Donzelina não viria a recuperar das profundas sequelas. Passaria alguns anos acamada, em Lamego, acompanhada de pessoas amigas. O filho, entretanto nomeado bispo auxiliar de Braga, em Dezembro de 2004, e bispo de Aveiro dois anos depois, desdobrava-se em viagens para estar perto dela. «Todas as semanas vinha a Lamego, ficava dois ou três dias com a mãe. Por vezes vinha só por um pedacinho e ia no mesmo dia ou noite. Nunca deixou a mãe sozinha. Apesar de uma agenda louca, procurou sempre acompanhá-la até ao último momento. Acho isto uma lição para todos nós que, por vezes, tão perto uns dos outros, nos queixamos da falta de tempo para nos encontrarmos, para estarmos». Donzelina morreu em 2009.

Maria Manuela restabeleceu-se. A filha está convencida do importante contributo de D. António Francisco na rápida melhoria. «Ele insistia com ela para rezar, acompanhava-a. Ajudou-a, com as orações, a resgatar as outras palavras». Os dois AVC são hoje denunciados apenas por um discurso por vezes difícil. «Penso mais rápido do que consigo falar. É muito frustrante», confessa. Manteve a direcção-técnica da farmácia, mas afastou-se do atendimento. Assumiu o backoffice, apoiando-se nos farmacêuticos da sua equipa e agora na neta, Maria Teresa, farmacêutica de terceira geração.  


Maria Manuela Pires está convencida do importante contributo de D. António no rápido restabelecimento da mãe, que sofreu dois AVC quando fez 70 anos

Maria Teresa casou recentemente. Foi D. António quem celebrou a cerimónia. «Quis que fosse ele, porque era quem fazia mais sentido. Conhecia bem a minha família, era amigo de casa. Escolhemos a data do casamento em função da agenda dele», conta-nos. 

Nas reuniões de preparação de noivos, que D. António Francisco fez questão de conduzir, descobriram inesperadas ligações profundas também à família do noivo, Tiago. «O meu sogro é de Tendais, a freguesia de onde D. António era originário. Enquanto conversávamos, viemos a perceber que o padre Rego, que ele dizia ter sido o responsável por se ter tornado padre, era afinal um tio-avô do Tiago. E que a farmácia de que guardava tão bonitas recordações foi dos avós. Também isso nos unia, disse-nos ele… Escolhi-o por achar que era quem fazia mais sentido, e descobri todo um mundo que nos liga». 
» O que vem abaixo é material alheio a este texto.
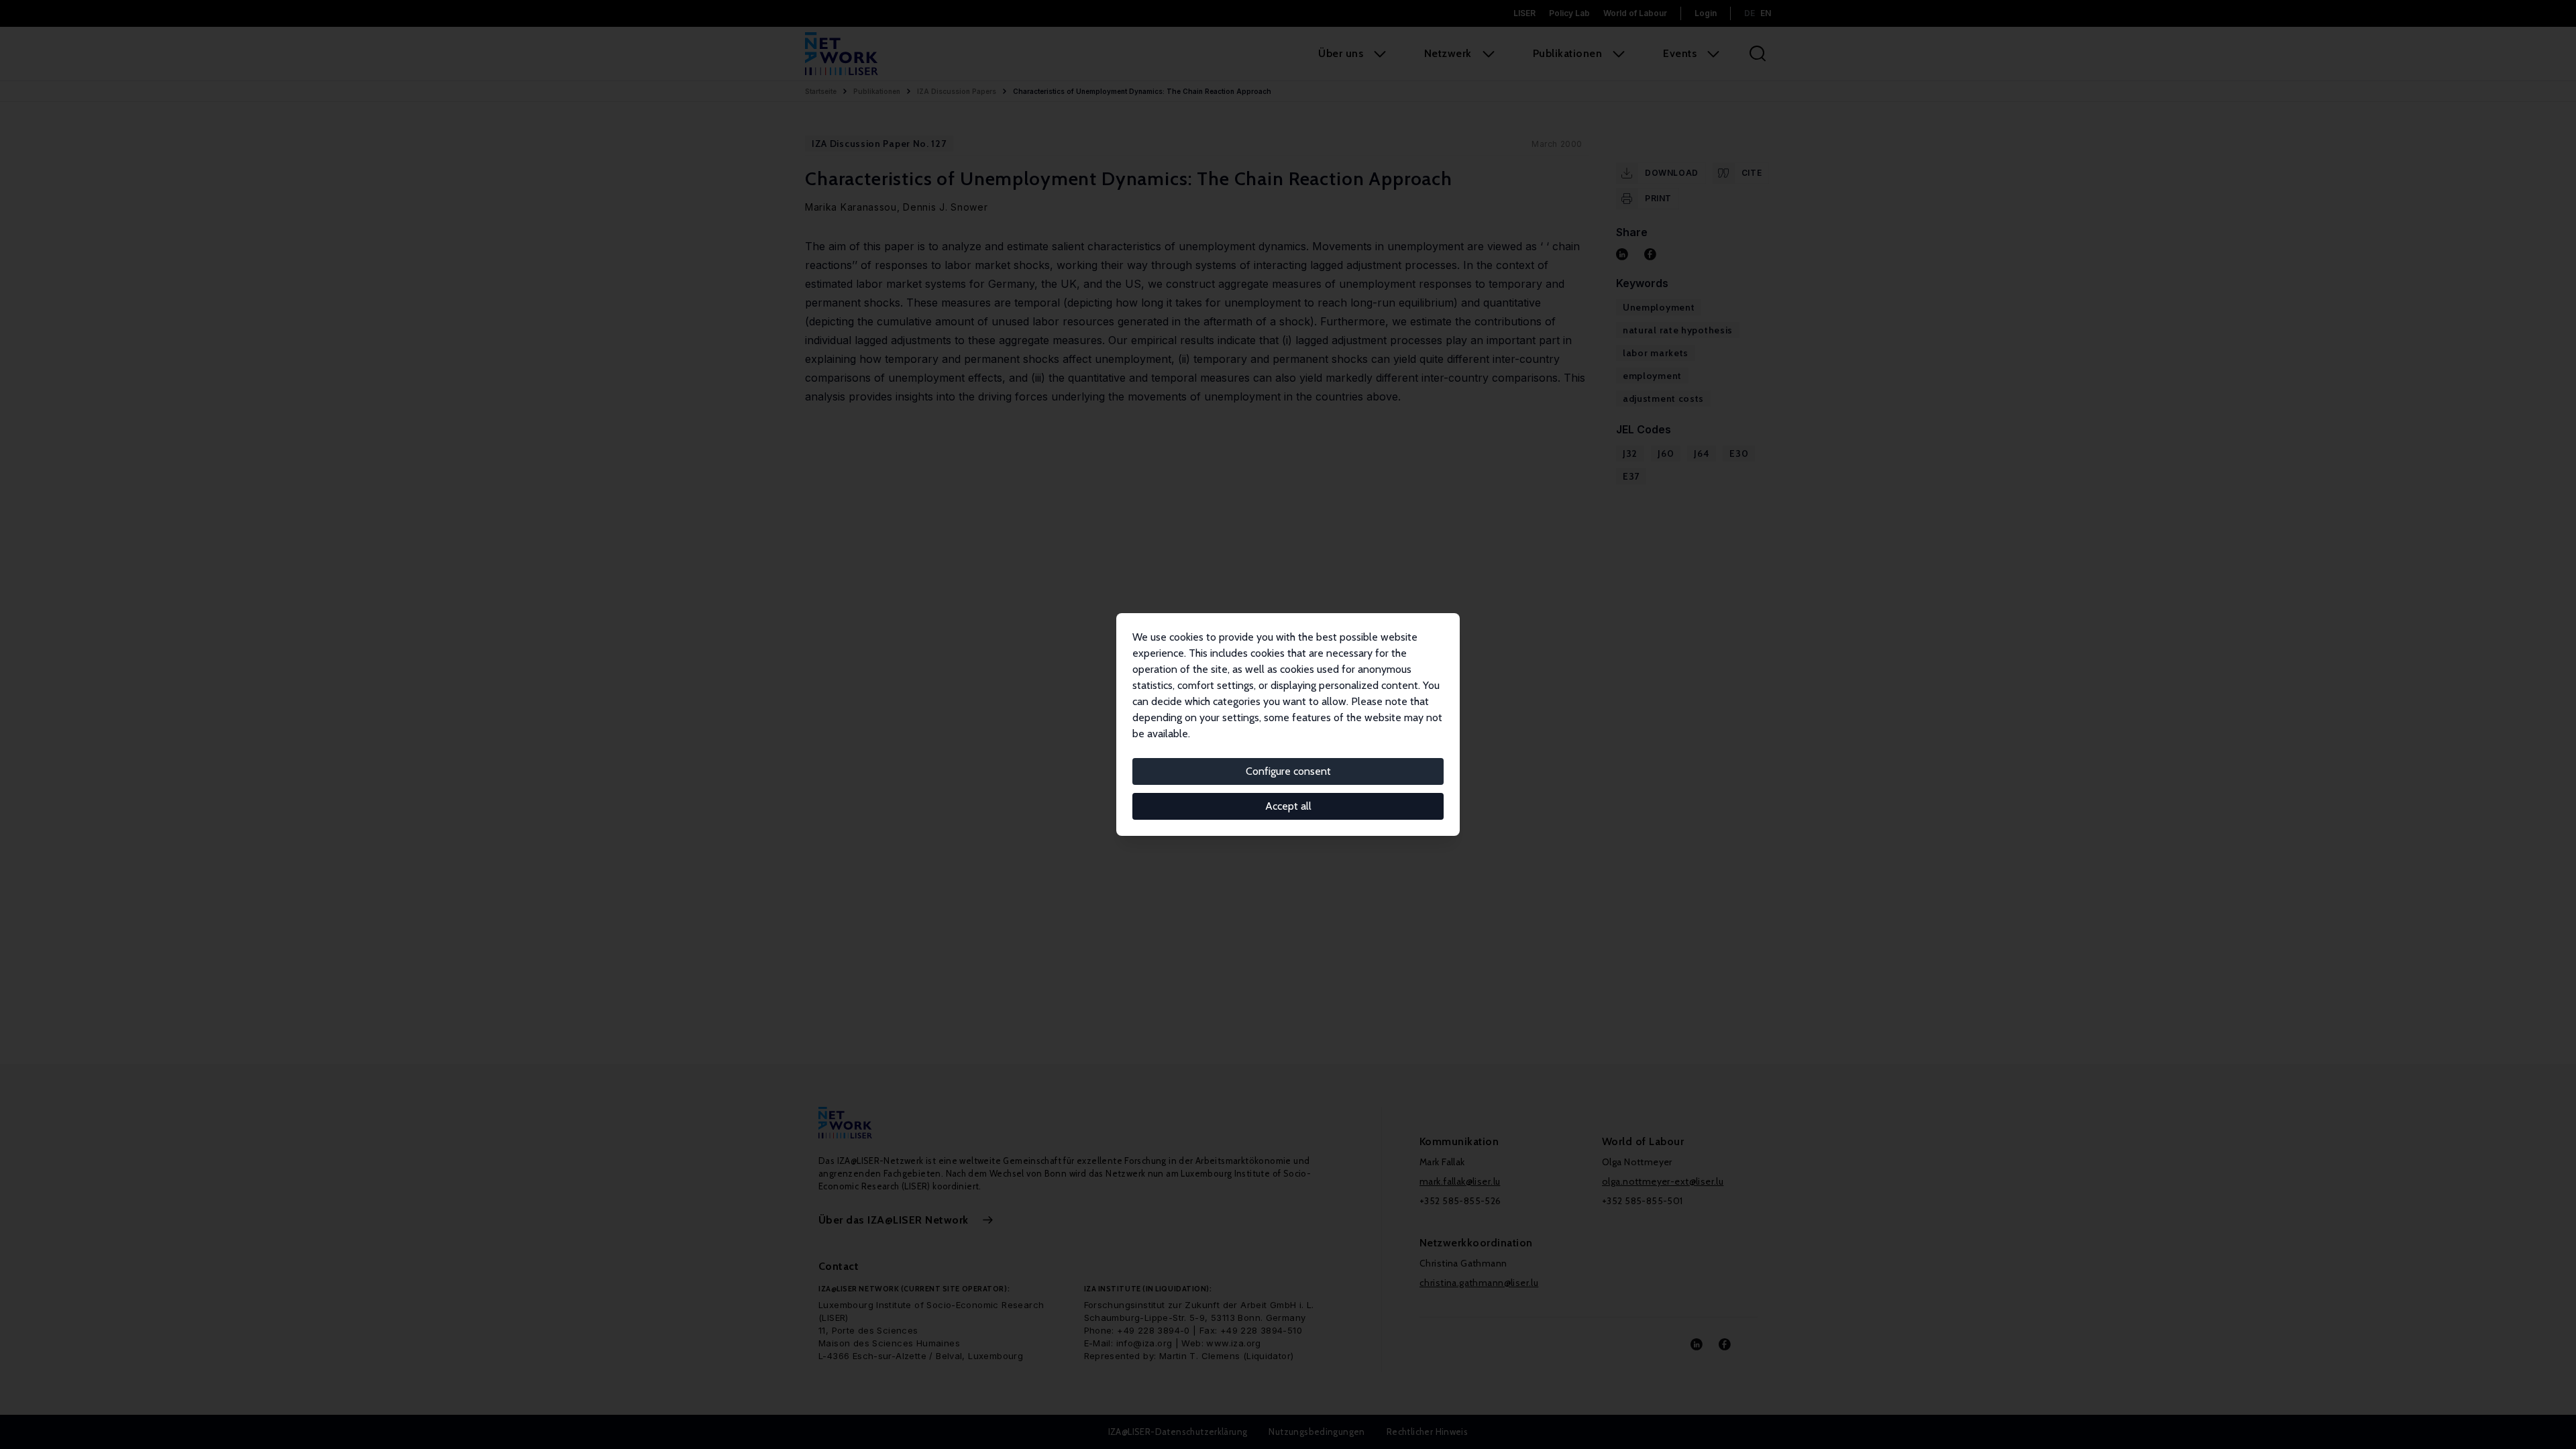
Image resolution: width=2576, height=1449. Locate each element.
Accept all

Era assim com toda a gente. Todos descobriam ligações com ele, todos o tinham um pouco como seu. «Quando estava connosco, era como se mais nada importasse». E como conhecia muita gente, e nunca esquecia uma cara, um nome ou um acontecimento, isso tornava-o próximo, quase como um amigo íntimo, mesmo de quem tinha acabado de conhecer. 

Maria Manuela Pires é tia da jovem Maria Teresa. No dia em que esta casou, passavam exactamente 28 anos desde que ela própria se vestira de branco. «Sabe que ele mencionou a coincidência de data na homilia? Não foi ele que me casou. Esteve como convidado. Mas foi uma surpresa para mim que ele tivesse guardado esta memória e todos os pormenores que relatou, especialmente porque era um homem que esteve e celebrou centenas, se não milhares de casamentos! Era, de facto, prodigioso».  
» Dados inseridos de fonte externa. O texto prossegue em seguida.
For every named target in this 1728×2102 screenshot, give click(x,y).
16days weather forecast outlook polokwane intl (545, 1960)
As lágrimas não a largam. Desde que D. António Francisco morreu, a 11 de Setembro, que se sente fora da realidade. «É um bocado uma orfandade. Perdi o meu pai muito cedo e esta é uma sensação muito próxima disso. Ele é insubstituível. Vai fazer-me muita falta, e à vida de toda a gente, acredite», desabafa Maria Manuela Pires.